§ DATA FOR THIS EXERCISE:
★ ★ ★ ★
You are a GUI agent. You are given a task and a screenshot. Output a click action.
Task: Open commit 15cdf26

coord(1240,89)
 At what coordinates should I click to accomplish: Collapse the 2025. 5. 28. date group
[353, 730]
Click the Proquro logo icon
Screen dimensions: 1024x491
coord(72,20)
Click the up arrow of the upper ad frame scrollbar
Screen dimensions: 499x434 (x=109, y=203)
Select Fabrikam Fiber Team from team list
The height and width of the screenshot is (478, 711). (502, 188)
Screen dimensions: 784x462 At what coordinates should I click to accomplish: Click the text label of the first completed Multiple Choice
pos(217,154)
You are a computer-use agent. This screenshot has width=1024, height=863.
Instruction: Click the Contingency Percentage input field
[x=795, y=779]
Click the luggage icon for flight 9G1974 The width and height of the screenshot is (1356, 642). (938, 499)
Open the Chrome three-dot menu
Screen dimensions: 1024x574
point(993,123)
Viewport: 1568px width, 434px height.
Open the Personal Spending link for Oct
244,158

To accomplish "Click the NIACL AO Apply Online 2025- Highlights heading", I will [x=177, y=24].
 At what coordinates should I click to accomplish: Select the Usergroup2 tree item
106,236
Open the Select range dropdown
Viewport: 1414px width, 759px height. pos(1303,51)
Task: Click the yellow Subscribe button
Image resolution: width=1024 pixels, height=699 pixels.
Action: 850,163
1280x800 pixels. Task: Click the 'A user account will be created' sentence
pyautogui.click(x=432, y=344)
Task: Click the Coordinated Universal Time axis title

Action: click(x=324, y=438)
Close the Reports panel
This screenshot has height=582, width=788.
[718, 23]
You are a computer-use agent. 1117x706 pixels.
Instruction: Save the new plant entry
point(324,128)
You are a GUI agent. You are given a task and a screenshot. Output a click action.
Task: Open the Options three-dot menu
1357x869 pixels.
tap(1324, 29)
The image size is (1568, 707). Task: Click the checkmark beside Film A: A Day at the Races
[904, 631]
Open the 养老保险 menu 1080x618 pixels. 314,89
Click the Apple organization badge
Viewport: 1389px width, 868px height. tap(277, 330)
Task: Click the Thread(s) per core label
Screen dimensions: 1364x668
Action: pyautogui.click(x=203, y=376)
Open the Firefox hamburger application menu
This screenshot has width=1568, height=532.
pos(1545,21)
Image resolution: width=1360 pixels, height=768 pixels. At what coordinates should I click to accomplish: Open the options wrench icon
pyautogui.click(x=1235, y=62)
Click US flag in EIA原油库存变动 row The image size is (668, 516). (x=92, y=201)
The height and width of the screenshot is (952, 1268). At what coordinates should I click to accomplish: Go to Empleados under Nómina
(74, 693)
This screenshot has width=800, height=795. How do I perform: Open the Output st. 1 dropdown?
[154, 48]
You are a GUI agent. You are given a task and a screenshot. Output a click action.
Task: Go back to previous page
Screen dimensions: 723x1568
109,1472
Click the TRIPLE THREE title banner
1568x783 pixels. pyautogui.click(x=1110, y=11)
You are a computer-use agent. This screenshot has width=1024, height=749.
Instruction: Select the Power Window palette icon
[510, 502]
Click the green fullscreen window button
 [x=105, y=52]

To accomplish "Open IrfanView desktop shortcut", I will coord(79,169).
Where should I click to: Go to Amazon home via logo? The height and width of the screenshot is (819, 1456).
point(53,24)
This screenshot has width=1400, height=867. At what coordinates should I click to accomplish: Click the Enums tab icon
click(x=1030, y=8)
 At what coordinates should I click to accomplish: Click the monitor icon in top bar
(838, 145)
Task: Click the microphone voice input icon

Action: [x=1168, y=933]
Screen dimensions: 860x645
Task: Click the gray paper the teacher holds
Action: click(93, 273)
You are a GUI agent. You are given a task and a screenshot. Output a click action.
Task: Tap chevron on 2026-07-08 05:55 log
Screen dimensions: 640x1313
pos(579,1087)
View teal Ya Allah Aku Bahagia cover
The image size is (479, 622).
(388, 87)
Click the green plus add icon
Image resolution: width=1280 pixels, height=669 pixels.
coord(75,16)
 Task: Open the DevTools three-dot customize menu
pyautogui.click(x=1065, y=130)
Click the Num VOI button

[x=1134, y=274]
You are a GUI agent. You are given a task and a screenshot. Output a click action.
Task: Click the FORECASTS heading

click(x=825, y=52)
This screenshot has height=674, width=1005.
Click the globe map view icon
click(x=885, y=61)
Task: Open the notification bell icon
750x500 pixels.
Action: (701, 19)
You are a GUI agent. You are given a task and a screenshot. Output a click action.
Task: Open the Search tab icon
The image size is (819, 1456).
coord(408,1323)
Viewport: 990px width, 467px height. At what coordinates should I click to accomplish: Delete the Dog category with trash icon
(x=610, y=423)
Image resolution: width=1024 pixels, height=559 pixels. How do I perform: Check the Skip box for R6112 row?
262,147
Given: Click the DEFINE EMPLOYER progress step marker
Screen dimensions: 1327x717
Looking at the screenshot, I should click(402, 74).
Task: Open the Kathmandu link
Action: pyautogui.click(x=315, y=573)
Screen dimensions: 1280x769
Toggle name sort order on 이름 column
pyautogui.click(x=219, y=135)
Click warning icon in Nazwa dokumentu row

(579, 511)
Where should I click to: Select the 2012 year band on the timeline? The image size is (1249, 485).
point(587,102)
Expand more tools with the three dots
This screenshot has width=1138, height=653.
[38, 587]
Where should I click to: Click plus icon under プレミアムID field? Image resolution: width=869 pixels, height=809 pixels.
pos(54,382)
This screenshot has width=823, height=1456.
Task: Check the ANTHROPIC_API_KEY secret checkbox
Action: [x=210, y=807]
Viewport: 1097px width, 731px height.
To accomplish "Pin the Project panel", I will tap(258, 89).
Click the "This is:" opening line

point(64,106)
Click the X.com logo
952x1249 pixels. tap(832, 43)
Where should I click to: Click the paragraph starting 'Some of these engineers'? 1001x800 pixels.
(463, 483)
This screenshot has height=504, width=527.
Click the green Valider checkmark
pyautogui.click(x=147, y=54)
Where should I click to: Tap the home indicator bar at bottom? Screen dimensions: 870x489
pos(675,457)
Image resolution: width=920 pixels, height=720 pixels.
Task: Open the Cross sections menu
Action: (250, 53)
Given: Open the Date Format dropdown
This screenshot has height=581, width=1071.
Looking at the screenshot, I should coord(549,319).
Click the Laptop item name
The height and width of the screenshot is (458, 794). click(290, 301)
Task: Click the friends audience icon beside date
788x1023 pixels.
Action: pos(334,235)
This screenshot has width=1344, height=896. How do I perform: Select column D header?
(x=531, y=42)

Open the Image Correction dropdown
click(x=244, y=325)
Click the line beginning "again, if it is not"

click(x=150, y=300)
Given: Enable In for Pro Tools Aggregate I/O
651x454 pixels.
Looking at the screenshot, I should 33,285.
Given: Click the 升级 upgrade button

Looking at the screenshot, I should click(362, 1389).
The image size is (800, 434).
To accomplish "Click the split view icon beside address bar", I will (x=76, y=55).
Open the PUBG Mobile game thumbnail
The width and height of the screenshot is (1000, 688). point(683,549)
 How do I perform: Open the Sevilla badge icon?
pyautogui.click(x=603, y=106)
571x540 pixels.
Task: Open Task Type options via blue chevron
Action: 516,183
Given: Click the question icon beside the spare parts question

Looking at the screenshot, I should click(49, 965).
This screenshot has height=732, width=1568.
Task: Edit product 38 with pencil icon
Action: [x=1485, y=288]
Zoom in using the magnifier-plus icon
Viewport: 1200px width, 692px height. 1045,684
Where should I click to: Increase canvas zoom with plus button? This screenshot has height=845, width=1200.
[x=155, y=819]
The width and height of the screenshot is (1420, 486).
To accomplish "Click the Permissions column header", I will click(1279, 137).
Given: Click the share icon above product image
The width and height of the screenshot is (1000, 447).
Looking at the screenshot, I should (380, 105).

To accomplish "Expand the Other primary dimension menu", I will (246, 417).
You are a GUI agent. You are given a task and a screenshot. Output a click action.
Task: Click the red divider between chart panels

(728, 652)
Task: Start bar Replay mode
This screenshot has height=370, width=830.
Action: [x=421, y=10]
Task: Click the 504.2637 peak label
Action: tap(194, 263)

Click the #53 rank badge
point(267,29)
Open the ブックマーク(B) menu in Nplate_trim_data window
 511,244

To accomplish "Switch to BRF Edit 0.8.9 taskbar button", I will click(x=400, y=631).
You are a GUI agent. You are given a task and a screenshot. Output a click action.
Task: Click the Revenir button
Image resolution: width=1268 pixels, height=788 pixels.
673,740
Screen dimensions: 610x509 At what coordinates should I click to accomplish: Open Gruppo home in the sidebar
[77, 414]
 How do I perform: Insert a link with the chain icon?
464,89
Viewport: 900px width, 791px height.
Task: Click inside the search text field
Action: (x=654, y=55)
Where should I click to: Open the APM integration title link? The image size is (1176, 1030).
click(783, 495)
★ ★ ★ ★
Search the entries for the word "computer" and copy every line that holds it.

§ EXERCISE RESULT:
You are a computer-use agent. This screenshot has width=1024, height=863.
You are a computer-use agent. 1117x706 pixels.
You are a computer-use agent. This screenshot has width=1024, height=749.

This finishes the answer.